[EXTRACT PROVIDED]:
-*-*-

Hong Kong struggles to persuade CEOs it is open for business

“We’re back!” Hong Kong’s financial secretary Paul Chan told a conference intended to show the Chinese city was open for business following the lifting of coronavirus measures that undermined its status as a hub for international finance.

But Chan himself was not back at all. After catching Covid-19 on a work trip, he was stranded in the Middle East owing to Hong Kong’s remaining pandemic restrictions and appeared at the fintech gathering on Monday via a video link.

The incident encapsulated the challenge Hong Kong faces in persuading global investors to return to a territory that imposed weeks-long quarantines and unpredictable flight bans through much of the pandemic.


The fintech conference is part of a week of gatherings — including a global forum for financial institution chief executives and the return of the celebrated rugby Sevens tournament — that the government hopes will announce Hong Kong’s re-engagement with the business world.

But at least three senior executives have pulled out of the Global Financial Leaders’ Investment Summit that opens on Wednesday, with two more missing from its schedule.

Blackstone said its president Jonathan Gray could no longer attend because of a coronavirus infection and would be replaced by chief financial officer Michael Chae. Jane Fraser, chief executive of Citigroup, also pulled out after contracting Covid, to be replaced by wealth management head Anand Selva.

-*-*-

[SUPPLIED INFORMATION]:

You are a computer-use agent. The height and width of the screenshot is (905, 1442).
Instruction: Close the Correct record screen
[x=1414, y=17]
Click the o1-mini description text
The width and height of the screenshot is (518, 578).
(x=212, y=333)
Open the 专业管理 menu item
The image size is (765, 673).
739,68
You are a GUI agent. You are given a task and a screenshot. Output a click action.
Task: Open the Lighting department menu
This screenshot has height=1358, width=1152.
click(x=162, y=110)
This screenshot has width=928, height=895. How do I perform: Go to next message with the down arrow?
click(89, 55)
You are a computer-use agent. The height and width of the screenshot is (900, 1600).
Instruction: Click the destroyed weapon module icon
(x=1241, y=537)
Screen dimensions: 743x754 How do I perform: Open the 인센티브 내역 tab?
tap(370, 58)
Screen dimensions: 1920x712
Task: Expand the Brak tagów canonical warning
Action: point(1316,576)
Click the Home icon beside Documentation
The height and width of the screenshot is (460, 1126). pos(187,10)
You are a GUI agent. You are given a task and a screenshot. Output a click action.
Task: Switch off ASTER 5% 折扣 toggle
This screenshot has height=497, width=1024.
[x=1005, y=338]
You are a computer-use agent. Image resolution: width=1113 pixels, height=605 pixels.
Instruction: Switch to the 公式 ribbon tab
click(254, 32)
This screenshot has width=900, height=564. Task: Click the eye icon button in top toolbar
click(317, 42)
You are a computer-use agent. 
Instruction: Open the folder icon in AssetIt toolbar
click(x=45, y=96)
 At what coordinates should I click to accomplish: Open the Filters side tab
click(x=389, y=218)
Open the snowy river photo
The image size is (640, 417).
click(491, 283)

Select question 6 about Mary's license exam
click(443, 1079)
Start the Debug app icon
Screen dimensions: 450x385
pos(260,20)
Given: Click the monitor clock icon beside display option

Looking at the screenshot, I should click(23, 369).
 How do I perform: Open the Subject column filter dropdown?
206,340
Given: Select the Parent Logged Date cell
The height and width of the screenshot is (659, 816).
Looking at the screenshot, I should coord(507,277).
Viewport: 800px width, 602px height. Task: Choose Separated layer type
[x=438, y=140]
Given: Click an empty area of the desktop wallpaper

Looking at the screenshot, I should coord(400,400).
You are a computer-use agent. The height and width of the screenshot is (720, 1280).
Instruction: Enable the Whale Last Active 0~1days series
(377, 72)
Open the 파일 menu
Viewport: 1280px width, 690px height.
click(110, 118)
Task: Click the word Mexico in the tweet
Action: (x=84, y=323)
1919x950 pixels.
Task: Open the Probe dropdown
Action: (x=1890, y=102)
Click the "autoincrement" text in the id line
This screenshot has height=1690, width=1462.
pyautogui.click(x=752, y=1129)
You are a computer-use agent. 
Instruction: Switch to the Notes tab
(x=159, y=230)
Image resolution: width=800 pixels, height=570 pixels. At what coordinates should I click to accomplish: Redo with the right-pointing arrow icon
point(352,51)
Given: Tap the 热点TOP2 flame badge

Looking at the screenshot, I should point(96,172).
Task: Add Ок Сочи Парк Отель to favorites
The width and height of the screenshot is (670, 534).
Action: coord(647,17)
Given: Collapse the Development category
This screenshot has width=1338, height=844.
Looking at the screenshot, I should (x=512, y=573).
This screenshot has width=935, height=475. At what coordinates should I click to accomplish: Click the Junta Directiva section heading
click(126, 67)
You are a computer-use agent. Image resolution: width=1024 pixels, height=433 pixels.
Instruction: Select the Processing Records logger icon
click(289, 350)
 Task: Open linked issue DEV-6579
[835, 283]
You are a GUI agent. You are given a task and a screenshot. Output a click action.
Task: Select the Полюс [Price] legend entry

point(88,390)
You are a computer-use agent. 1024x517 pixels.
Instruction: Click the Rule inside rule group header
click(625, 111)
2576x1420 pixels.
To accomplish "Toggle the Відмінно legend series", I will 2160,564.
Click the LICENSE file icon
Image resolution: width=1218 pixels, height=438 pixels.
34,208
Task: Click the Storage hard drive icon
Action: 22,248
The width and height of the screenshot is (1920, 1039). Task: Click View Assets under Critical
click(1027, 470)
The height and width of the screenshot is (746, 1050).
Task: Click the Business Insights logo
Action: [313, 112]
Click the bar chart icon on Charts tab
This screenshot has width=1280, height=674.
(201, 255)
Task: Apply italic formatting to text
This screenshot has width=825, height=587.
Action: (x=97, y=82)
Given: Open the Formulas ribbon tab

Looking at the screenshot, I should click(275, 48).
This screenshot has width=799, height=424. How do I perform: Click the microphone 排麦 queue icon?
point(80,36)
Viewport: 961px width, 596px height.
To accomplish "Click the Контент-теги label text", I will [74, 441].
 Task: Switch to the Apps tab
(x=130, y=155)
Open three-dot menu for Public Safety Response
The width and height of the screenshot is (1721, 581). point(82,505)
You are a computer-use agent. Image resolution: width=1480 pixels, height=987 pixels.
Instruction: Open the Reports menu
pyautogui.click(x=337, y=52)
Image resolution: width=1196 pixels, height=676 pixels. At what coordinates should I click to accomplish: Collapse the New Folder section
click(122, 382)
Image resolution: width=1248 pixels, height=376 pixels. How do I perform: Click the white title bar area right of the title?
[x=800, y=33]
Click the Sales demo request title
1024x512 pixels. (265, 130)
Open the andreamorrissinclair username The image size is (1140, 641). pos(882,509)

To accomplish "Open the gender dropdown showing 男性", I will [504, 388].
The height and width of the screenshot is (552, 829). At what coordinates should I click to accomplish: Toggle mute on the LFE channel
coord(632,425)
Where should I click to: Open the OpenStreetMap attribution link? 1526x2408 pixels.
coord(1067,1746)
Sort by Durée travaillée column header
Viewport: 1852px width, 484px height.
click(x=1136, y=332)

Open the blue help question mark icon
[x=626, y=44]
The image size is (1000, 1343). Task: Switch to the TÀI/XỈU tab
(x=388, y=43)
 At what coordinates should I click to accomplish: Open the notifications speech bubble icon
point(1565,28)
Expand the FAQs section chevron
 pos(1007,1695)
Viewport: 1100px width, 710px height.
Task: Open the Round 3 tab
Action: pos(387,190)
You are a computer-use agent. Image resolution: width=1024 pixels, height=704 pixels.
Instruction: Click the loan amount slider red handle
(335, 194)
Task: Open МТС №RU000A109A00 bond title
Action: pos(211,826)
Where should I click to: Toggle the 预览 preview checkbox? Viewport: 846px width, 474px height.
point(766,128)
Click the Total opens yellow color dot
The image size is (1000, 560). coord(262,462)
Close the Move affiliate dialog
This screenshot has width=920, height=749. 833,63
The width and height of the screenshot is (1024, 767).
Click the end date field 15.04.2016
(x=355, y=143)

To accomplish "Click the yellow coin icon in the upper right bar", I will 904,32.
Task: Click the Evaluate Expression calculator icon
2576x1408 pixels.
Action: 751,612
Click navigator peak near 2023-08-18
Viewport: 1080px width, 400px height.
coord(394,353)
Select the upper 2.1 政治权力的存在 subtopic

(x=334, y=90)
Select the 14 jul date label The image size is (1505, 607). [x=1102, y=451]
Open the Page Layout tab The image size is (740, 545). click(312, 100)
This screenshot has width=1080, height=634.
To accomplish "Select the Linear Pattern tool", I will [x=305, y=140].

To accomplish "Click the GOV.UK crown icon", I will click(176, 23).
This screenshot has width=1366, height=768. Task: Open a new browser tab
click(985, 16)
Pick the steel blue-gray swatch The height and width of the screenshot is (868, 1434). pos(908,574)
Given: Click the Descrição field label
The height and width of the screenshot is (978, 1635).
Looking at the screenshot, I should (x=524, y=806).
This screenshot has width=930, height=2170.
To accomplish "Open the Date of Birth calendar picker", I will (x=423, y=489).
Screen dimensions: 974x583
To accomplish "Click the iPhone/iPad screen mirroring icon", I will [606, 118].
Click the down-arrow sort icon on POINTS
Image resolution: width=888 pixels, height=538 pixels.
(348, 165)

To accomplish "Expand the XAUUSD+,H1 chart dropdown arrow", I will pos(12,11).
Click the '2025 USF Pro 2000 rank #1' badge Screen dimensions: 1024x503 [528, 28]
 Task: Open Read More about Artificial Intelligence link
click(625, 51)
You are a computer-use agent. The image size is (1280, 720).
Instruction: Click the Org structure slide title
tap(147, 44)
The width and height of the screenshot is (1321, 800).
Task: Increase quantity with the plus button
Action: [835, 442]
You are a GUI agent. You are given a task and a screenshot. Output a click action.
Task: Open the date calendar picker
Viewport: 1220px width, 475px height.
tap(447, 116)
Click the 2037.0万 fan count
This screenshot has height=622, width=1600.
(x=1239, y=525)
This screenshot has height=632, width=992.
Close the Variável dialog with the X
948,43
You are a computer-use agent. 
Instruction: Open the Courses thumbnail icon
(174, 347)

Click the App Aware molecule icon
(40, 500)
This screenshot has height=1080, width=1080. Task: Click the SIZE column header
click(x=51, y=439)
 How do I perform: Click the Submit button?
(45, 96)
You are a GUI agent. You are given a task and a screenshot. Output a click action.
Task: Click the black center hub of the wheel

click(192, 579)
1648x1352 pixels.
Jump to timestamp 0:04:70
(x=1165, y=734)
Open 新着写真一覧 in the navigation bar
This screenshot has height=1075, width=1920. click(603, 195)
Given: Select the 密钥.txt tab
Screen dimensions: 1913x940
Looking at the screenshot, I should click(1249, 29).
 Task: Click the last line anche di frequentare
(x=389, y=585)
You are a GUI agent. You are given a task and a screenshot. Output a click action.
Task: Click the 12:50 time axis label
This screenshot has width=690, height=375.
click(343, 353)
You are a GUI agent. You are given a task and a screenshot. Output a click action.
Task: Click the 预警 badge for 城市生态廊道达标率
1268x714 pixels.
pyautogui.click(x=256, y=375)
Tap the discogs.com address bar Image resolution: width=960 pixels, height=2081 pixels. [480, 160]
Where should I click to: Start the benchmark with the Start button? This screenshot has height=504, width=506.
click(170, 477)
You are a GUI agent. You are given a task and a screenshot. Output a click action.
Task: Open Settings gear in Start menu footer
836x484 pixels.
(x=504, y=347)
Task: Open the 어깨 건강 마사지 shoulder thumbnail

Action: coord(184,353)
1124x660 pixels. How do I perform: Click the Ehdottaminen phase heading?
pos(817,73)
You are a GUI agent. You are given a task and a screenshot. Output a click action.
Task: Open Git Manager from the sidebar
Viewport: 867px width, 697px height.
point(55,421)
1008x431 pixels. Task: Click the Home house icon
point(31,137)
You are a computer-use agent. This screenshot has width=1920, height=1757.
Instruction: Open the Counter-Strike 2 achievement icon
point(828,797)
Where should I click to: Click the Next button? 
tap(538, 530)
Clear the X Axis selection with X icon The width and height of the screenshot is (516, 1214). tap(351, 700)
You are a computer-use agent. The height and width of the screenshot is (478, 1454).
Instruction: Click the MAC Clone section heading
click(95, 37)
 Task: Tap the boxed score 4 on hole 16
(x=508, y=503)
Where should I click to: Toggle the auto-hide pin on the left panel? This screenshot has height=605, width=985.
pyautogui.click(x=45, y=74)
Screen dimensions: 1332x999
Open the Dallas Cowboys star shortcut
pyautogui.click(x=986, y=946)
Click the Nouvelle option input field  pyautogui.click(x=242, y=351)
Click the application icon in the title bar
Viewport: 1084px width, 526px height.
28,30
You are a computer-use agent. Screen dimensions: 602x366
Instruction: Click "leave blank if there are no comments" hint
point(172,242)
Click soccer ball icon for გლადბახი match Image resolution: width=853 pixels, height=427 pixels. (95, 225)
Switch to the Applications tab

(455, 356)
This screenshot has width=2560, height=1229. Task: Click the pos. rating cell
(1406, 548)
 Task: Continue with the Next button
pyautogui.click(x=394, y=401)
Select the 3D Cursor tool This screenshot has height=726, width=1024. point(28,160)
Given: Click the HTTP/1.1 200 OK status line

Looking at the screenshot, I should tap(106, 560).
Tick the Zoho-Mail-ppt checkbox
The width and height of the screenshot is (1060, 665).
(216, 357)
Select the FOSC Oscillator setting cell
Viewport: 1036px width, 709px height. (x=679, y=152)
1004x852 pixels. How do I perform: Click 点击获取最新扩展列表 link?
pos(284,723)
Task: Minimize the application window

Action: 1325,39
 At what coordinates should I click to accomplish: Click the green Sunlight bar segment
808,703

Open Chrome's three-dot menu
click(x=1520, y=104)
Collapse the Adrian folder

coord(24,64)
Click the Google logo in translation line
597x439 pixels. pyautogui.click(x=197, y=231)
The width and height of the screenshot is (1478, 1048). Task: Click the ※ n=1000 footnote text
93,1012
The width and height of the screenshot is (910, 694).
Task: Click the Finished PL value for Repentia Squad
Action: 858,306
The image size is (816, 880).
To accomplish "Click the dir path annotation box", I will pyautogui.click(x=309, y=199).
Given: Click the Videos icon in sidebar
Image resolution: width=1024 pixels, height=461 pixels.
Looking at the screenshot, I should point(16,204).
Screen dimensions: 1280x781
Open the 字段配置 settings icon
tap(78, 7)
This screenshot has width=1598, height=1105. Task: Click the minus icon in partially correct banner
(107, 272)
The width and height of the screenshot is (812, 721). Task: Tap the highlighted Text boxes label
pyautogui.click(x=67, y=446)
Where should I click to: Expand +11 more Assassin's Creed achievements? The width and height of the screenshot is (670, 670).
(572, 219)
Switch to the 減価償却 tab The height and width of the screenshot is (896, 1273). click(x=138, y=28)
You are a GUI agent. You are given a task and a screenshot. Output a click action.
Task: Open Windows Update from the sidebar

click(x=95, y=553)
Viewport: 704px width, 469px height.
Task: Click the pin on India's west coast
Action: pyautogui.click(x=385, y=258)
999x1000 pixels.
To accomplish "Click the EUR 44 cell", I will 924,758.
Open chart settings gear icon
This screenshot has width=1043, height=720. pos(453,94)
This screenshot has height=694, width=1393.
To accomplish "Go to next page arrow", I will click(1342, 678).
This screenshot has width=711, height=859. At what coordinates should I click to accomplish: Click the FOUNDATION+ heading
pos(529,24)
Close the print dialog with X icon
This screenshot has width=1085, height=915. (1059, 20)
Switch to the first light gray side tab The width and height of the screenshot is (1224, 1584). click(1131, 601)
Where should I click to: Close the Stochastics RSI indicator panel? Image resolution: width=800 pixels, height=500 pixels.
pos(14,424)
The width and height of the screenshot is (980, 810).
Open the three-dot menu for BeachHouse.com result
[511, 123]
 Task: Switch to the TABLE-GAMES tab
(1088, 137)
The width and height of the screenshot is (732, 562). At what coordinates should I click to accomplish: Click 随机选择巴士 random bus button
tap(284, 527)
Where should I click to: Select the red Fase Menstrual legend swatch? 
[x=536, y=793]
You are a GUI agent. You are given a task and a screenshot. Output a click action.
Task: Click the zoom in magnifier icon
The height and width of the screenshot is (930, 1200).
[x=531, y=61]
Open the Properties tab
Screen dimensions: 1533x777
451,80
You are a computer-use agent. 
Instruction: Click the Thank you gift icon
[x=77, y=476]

-*-*-

[EXERCISE REQUIREMENTS]: Pick up the article on Hong Kong's efforts to reassure chief executives that it is open for business, and continue it from where it stops.

[RESPONSE]:
CS Venkatakrishnan, Barclays chief executive, “made changes to his travel plans”, while Timothy Armour, chair of US fund manager Capital Group, and Valérie Baudson, chief executive of Amundi, one of Europe’s biggest asset managers, were also missing from a revised agenda for Wednesday. Capital Group and Amundi did not immediately respond to a request for comment.

Some executives say Hong Kong’s remaining coronavirus rules, which include pre-departure and on-arrival Covid tests, risk undermining the city’s return to the world stage.

Johannes Hack, president of Hong Kong’s German Chamber of Commerce and a bank executive, said measures such as on-arrival tests should be scrapped.

“I can’t ask my boss to come to Hong Kong as long as he has to worry about testing positive and having his trip disrupted,” Hack said. “If I say, ‘Come for two days but potentially be stuck for a week’, [they are] going to say no.”